3 Importing the Stage Route Data

The starting point for this adventure is an XML text file downloaded from the WRC website. The file contains data that describes the stage routes for the 2021 Rallye Monte Carlo using the KML file format. This format (“Keyhole Markup Language”) was originally developed as a way loading data into the application that became Google Earth following its acquisition by Google. KML is now an international standard maintained by the Open Geospatial Consortium, Inc. (OGC).

If you see the .kmz file suffix attached a file, the file is a compressed (zipped) KML file.

The first part of this chapter is the boring part, describing how to load the data in and some differences that arise depending on how you load it in. (If you do a web search, you’ll find there are various tools for opening KML files into an R program.) The second part shows how we can actually start to preview the data in a graphical way.

3.1 Downloading the Stage Data File

Let’s start by downloading the data from its web location:

file.url = 'https://webapps.wrc.com/2020/web/obc/kml/montecarlo_2021.xml'
downladed.filename = 'montecarlo_2021.xml'

# Download the file from a specified web location to a specifically named file
download.file(file.url, downladed.filename)

3.2 Opening KML Geodata Files

A wide variety of geodata file formats can be opened using general purpose geodata packages as well as certain specialist packages.

Two powerful general purpose packages are rgdal and sf, the simple features package.

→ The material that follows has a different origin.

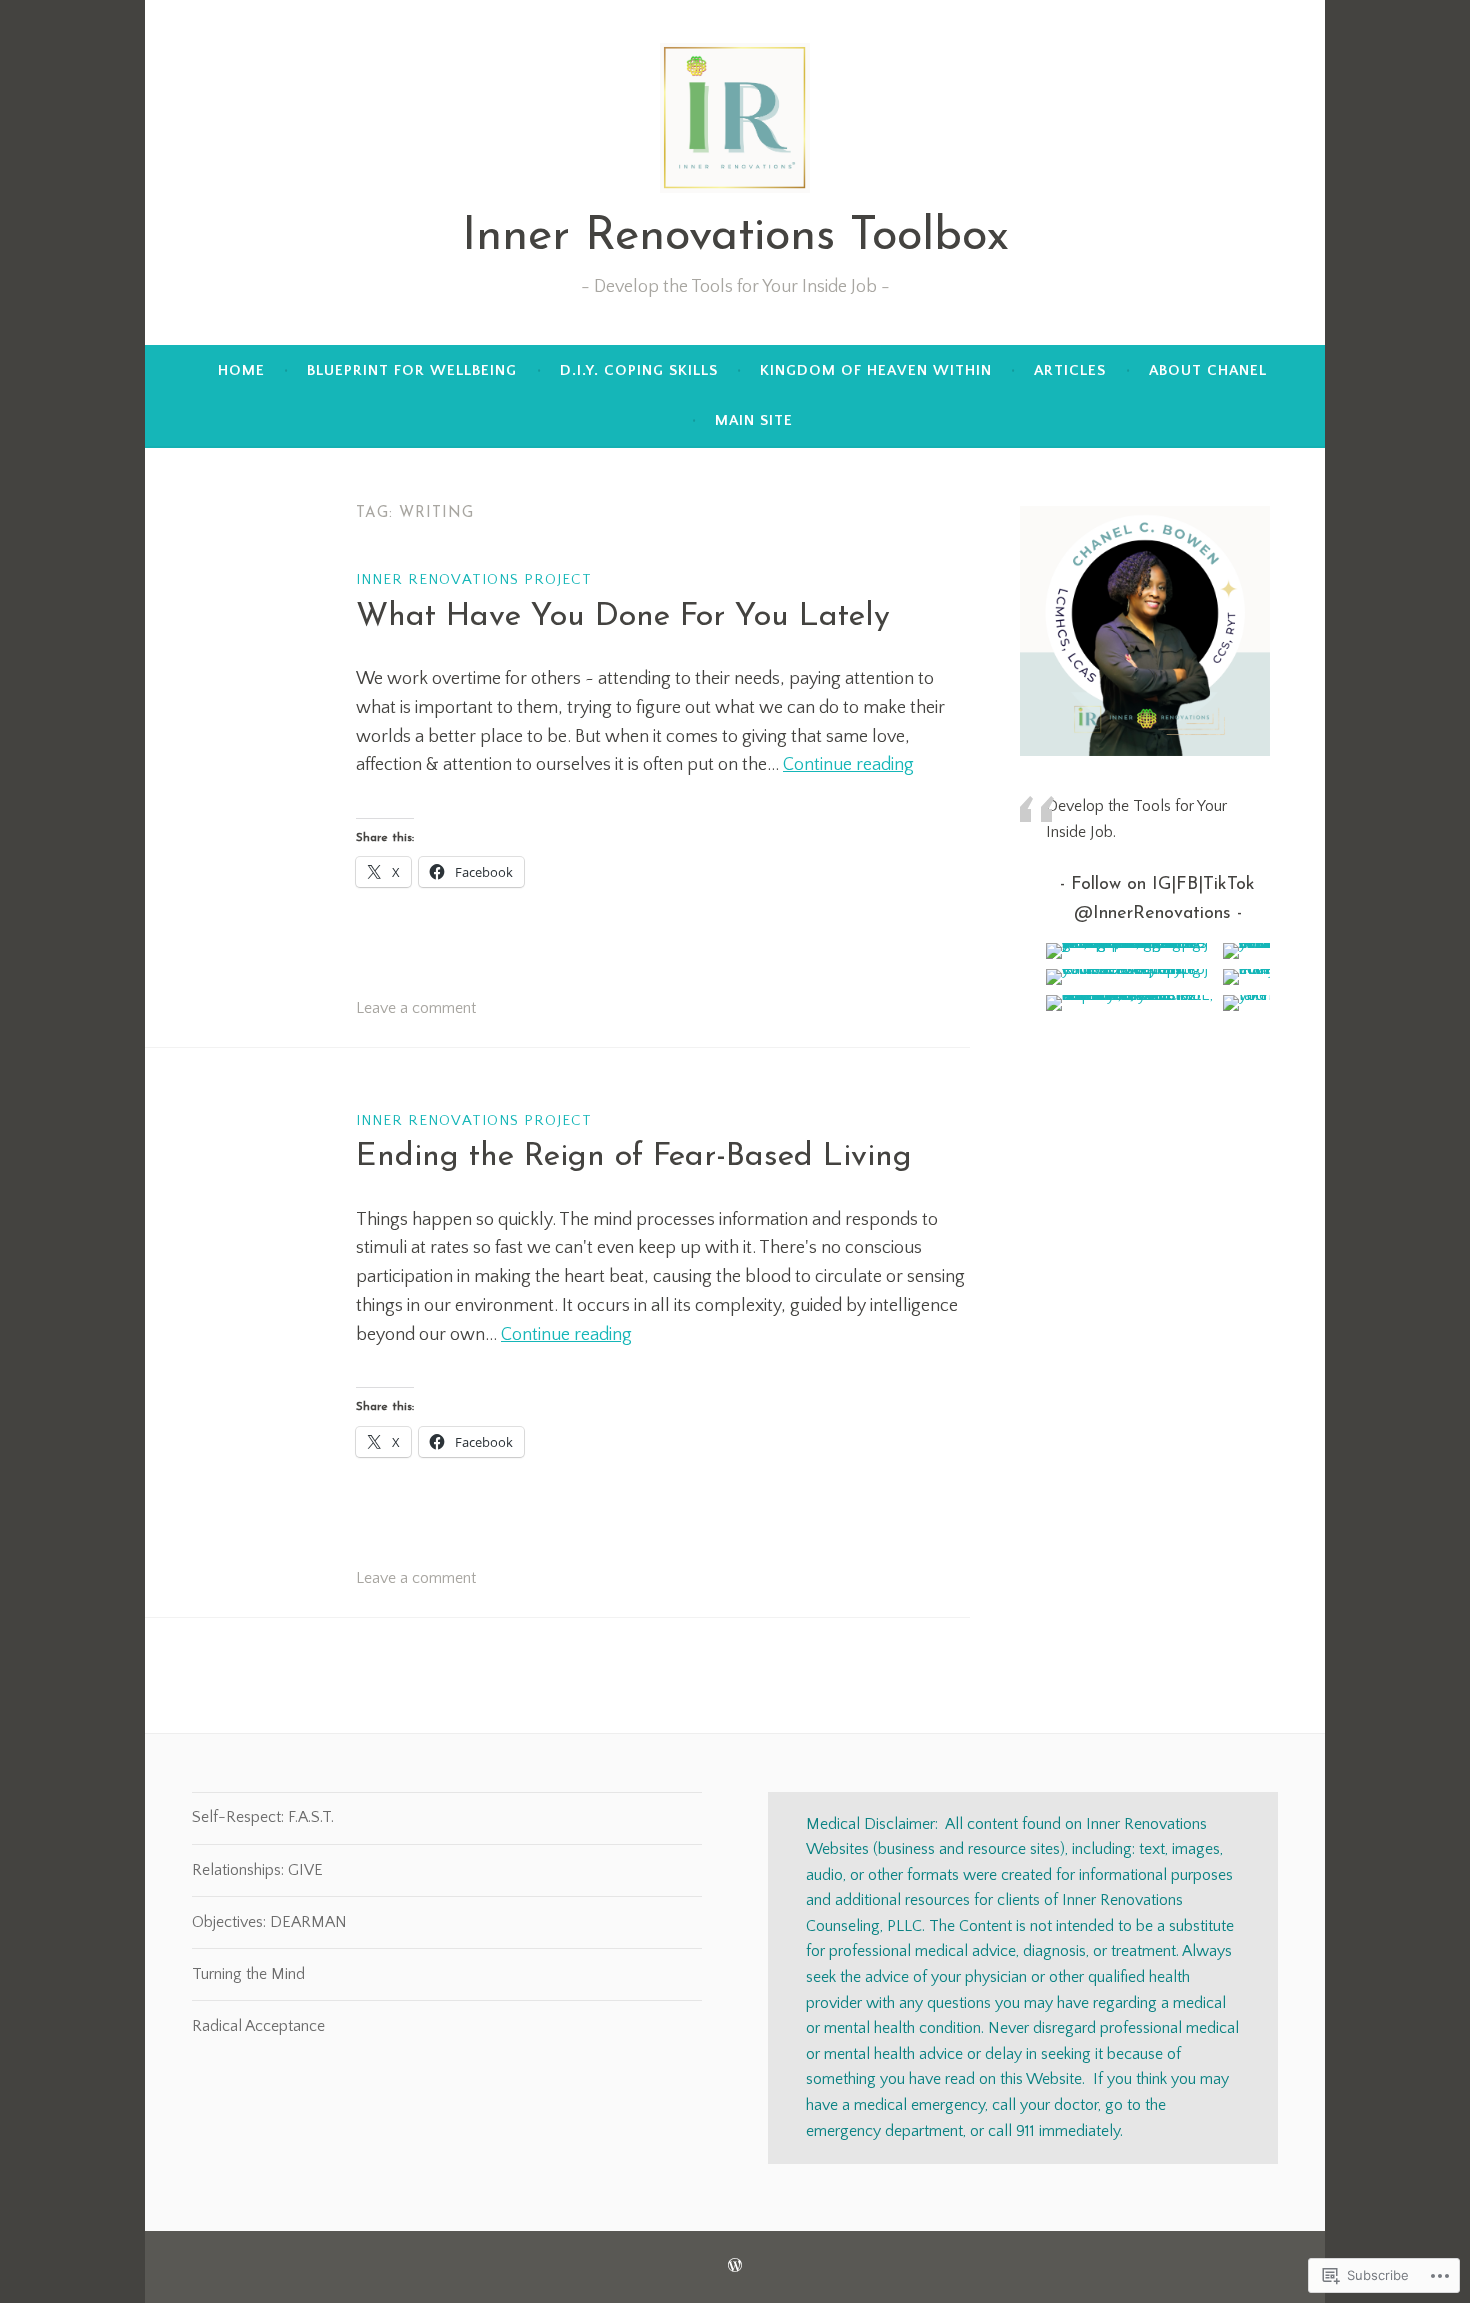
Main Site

3.2.1 Using rgdal and sp to Open Geodata Files

One way of reading in the file we have just downloaded is to use the readOGR() function found in the rgdal package. We can call this function explicitly from the package as rgdal::readOGR() or we can import the package and then access the function simply by calling it by name:

# Import the rgdal package
library(rgdal)

kml.file <- "montecarlo_2021.xml"

kml_sp = readOGR(kml.file)
## OGR data source with driver: KML 
## Source: "/Users/tonyhirst/Documents/GitHub/visualising-rally-stages/montecarlo_2021.xml", layer: "Meine Orte"
## with 9 features
## It has 2 fields
## Warning in readOGR(kml.file): Z-dimension discarded

The readOGR() function is capable of loading in a wide variety of geo-related file formats and automatically detecting what sort of format the file represents.

We can see what sort of object is loaded in by inspecting its class():

class(kml_sp)
## [1] "SpatialLinesDataFrame"
## attr(,"package")
## [1] "sp"

In this case, the KML file is loaded in and parsed into a SpatialLinesDataFrame object although as you may have noticed from a warning message when the file was loaded that the Z (altitude) dimension been discarded (as we shall see later, it is actually contains zero values anyway).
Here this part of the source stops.